C’est dans un quartier populaire de Clichy que l’association Co42 a élu domicile. Ses objectifs : enrichir l’offre culturelle de la ville et rendre plus accessible l’art contemporain, par des expositions, des ateliers pour enfants et un festival de street art.

Une dizaine de fauteuils rouges, un grand écran… et une légère odeur d’essence. Avant de devenir un centre artistique doté d’une salle de projection, le 42 boulevard Victor Hugo, à Clichy, abritait un garage qui a fermé ses portes en 2018. En 2021, ses locaux sont repris par l’association Co42. Après un an de travaux, les films ont remplacé les cuves d’essence et d’huile moteur au sous-sol. Ce samedi, une œuvre du vidéaste japonais Yuta Arima est projetée. « Ses films sont inspirés par le Butoh, une danse japonaise avec des gestes lents et introspectifs », commente Jade Tarrusson, la présidente de l’association Co42. Emmitouflée dans une doudoune argentée, elle vérifie que la projection fonctionne avant de regagner le rez-de-chaussée.
Redynamiser un quartier clichois
L’espace d’exposition est un grand hangar d’une blancheur éclatante, muni de poutres noires qui rappellent l’ancienne fonction du lieu. Sur les murs, les sculptures et aquarelles de la plasticienne française Julie Gauthron dialoguent avec des œuvres de Yuta Arima. Des silhouettes peintes, lumineuses ou filmées pour célébrer les corps en mouvement dans une exposition intitulée «in tension – ex tension».

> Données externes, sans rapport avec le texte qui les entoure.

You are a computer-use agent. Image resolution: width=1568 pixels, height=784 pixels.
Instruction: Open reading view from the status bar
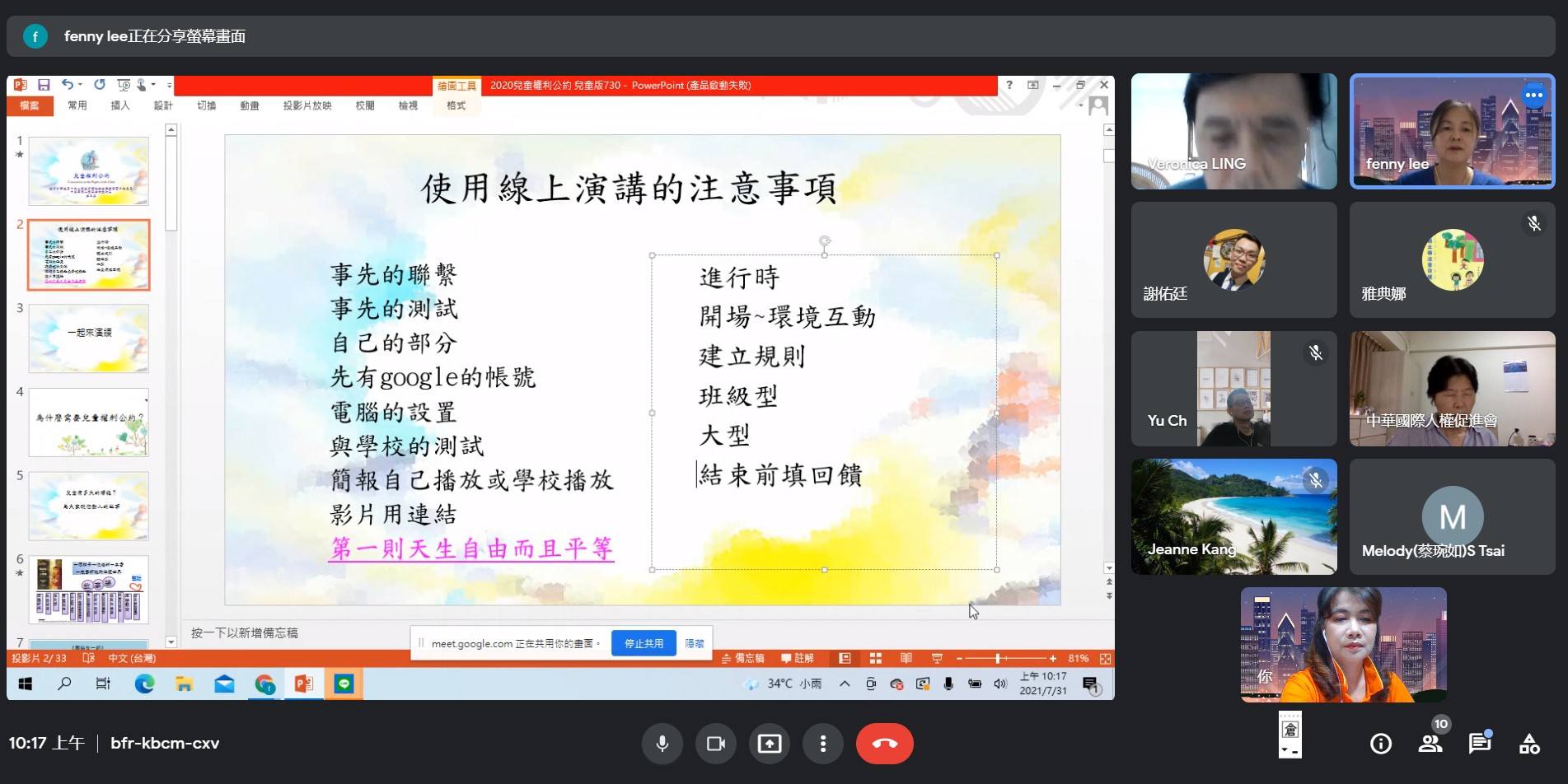click(906, 658)
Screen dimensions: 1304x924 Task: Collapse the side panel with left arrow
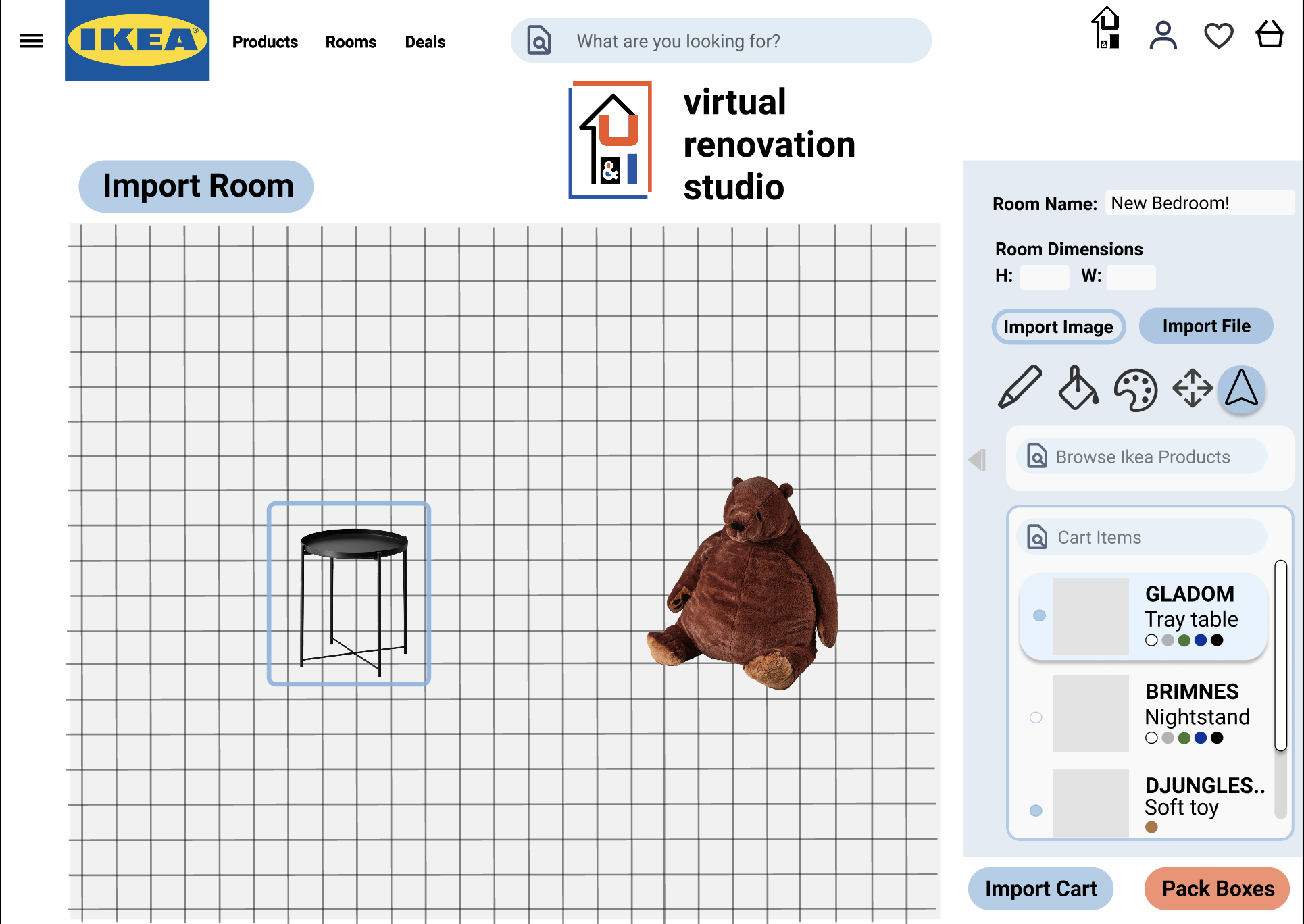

« La scénographie a été réalisée par rentingART, où je travaille depuis 2012 », raconte Jade Tarrusson. Cette agence organise des expositions et autres événements autour de l’art contemporain pour les entreprises et les collectivités territoriales. Elle s’installe à Clichy en 2011, dans le bâtiment qui jouxte l’actuel Espace Co42 : un entrepôt où des œuvres emballées dans du papier bulle et du carton s’entassent jusqu’au plafond. C’est avec Eric Levy, le fondateur de rentingART, que Jade Tarrusson crée en 2021 l’association Co42. Son but : rendre l’art contemporain plus accessible.
Ateliers pour enfants, résidence d’artistes, expositions… Tout ce que propose l’association est gratuit. «Nous sommes financés par quelques privatisations du lieu, mais surtout par du mécénat privé et des subventions publiques», explique Jade Tarrusson. L’espace bénéficie du soutien de la ville de Clichy depuis sa création. Car il fait partie de l’Entrée de Ville, un quartier collé au périphérique et au XVIIe arrondissement de Paris que la mairie cherche à redynamiser pour contrer la paupérisation et les départs des commerçants. C’est dans ce projet que s’intègre l’Espace Co42.
Un lieu en décalage avec son quartier
En été 2021, le premier événement que l’association organise est un festival de street art gratuit : le C.A.P.S. Festival. Un projet soutenu par la mairie. Son but : orner de fresques plusieurs murs de Clichy, ainsi que le terrain de sport situé derrière l’Espace Co42. « C’était un endroit assez mal fréquenté, avec du deal le soir, se souvient Jade Tarrusson. Grâce au festival, cette situation s’est améliorée, car les jeunes du quartier sont venus voir travailler les artistes, avec un véritable engouement. »
Ce cercle vertueux se répète aux deux éditions suivantes du C.A.P.S. Festival. Mais en 2024, il quitte le stade pour le Pavillon Vendôme, un musée situé au cœur de Clichy. Depuis, deal et combats illégaux de boxe ont fait leur retour derrière l’Espace Co42, selon la présidente de l’association. Et des tags sont venus recouvrir les fresques. « Le centre de Clichy se boboïse, mais les bords du périphérique restent très populaires. Et le public de ce quartier est difficile à appréhender », regrette Jade Tarrusson. Un commerçant voisin de l’Espace Co42 confirme : « Je travaille ici depuis plus de 20 ans, et le quartier n’a pas du tout changé ».

Les dégradations des fresques du C.A.P.S. sautent aux yeux lorsqu’on ouvre la porte arrière de l’Espace Co42. Elle donne directement sur le stade, surplombé par le périphérique. Sous les vrombissements des moteurs, une étudiante joue au football avec l’un de ses amis. « C’est dommage que les œuvres soient abîmées », déplore-t-elle entre deux passes. Sur le mur de l’Espace Co42, on distingue encore les fresques derrière des tags et graffitis hétéroclites. Et l’association de Jade Tarrusson compte bien réinvestir cet espace. « En 2025, le C.A.P.S. aura à nouveau lieu au stade », promet-elle, confiante.